Can I Compost In My Apartment?
Estimated reading time: 13 minutes
Many people want to lower their environmental footprint and wonder if they can compost in their apartment. The good news is YES you can compost in your apartment.
In fact, it is quite easy to compost many food items as well as paper waste with little effort at all. By the end of today’s article, you will learn how you can compost in your own apartment for $0 to get started.
Let’s get started.
Table of contents
Environmental Impact Of Waste
Municipalities across the united states offer curbside recycling pick-up. People clean and separate their recycling and place it in the curbside bin. However, we can never be quite sure of what happens to the recyclables after they leave your doorstep.
People have become aware that countries like China are no longer accepting many of our recyclables. This has lead to recyclables actually being taken to the dump and treated as trash. I do believe many towns and cities are trying their best, but there are more recyclables than we can actually deal with.
Let’s break down the environmental impact two types of recyclables you can easily remove from waste stream.
Food waste is often difficult to reduce for people in living in apartments.
The Food and Agriculture Organization of the United Nations (FAO) estimated in 2011 that approximately one-third of all food produced for human consumption worldwide is lost or wasted. So much food that is produced simply goes into the trash bin.
We are trying to address this problem now as many towns and cities are starting to offer curbside or city food composting. The Institute for Local Self-Reliance estimates that 78 million tons of municipal waste (food scraps, yard scraps, paper, chipped wood, and some bioplastics) heads to landfills. They estimate that 21 million tons could be removed, composted, and reused.
However, many cities are still planning their composting programs and food waste continues to find its way to landfills.
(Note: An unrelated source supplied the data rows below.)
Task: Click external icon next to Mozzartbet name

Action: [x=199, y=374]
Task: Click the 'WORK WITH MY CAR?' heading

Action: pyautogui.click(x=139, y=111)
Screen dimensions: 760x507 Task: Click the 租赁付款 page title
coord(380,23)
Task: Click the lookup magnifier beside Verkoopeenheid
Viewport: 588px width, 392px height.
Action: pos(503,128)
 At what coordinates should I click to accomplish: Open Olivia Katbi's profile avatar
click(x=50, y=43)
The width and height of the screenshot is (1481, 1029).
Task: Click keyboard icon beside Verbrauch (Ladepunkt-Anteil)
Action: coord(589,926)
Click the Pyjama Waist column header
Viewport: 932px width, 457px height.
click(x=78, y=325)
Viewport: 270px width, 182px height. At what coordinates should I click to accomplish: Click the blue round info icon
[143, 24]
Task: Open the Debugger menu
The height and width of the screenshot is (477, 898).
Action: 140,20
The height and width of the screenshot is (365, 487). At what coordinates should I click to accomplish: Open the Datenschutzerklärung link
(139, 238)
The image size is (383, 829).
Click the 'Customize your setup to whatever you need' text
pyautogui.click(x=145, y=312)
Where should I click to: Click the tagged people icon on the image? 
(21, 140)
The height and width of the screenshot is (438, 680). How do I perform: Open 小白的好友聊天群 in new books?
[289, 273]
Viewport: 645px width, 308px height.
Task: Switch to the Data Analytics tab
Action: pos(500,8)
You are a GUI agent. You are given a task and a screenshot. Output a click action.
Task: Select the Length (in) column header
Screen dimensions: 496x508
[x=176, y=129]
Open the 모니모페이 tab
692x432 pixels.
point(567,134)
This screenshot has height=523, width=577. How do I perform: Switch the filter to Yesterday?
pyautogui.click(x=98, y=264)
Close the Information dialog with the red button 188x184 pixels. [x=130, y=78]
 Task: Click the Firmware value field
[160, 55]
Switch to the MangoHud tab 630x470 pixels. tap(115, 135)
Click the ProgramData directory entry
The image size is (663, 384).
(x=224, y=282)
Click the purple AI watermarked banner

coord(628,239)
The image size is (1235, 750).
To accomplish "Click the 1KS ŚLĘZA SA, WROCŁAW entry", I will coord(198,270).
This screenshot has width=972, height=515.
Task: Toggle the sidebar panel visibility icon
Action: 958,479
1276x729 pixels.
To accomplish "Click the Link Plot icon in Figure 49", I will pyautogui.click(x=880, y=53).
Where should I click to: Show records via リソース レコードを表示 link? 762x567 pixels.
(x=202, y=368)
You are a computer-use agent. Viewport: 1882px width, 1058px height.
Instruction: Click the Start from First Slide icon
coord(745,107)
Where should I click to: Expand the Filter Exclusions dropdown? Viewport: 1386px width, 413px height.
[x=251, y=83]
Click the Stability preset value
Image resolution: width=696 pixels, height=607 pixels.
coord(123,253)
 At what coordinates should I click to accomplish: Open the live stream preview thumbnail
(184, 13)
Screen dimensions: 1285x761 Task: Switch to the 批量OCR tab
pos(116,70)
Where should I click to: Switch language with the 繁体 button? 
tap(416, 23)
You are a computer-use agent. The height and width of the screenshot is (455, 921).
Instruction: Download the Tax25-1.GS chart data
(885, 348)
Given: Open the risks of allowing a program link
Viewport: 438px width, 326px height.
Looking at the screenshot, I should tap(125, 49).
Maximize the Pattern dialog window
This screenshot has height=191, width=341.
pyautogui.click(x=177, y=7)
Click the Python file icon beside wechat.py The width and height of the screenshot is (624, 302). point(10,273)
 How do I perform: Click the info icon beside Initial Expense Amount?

Methane caused by decomposing food waste continues to contribute to climate change and global warming.
If you want to take care of your own food waste and compost in your apartment, it is possible.
Thankfully, most paper products are widely accepted through city and town recycling programs. Paper is the #1 most recycled item according to a study by Green Student U. They calculated that 35 out of every 100lbs. is a paper product.
Science.com’s article Negative Effects of Paper Wastes states, “Transport for waste costs money. The more waste, the more the cost to transport it. As landfill volume increases, more and more land is needed for waste containment. Wastes often need to be burned, causing air pollution. The paper contains many toxins that leak into the soil from open and covered landfills and into the soil, where it causes ecological damage.”
Even though paper is more widely accepted as a recycled product- much of it still enters a landfill. There is still an environmental cost for the paper that is truly recycled.
Once again, you can recycle and compost common paper products in your own apartment.
Now that we’ve covered common items you can compost at home, let’s cover two apt. composting common strategies.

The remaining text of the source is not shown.